[INFORMATION PROVIDED]:
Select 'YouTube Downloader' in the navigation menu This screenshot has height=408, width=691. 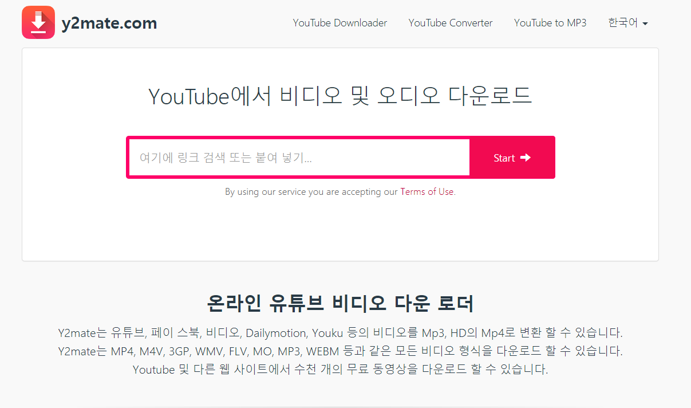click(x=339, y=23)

---

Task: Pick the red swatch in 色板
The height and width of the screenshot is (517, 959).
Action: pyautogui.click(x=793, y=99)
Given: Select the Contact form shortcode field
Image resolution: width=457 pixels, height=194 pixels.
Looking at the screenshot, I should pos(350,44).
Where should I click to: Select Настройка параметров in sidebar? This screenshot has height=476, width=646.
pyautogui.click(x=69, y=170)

...

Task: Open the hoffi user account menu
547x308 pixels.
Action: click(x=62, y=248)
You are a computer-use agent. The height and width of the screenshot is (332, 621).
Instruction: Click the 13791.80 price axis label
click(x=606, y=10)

[EXERCISE REQUIREMENTS]:
Which lines of the listing contain the string "Task"? Copy every one of them.

[RESPONSE BOX]:
Task: Pick the red swatch in 色板
Task: Open the hoffi user account menu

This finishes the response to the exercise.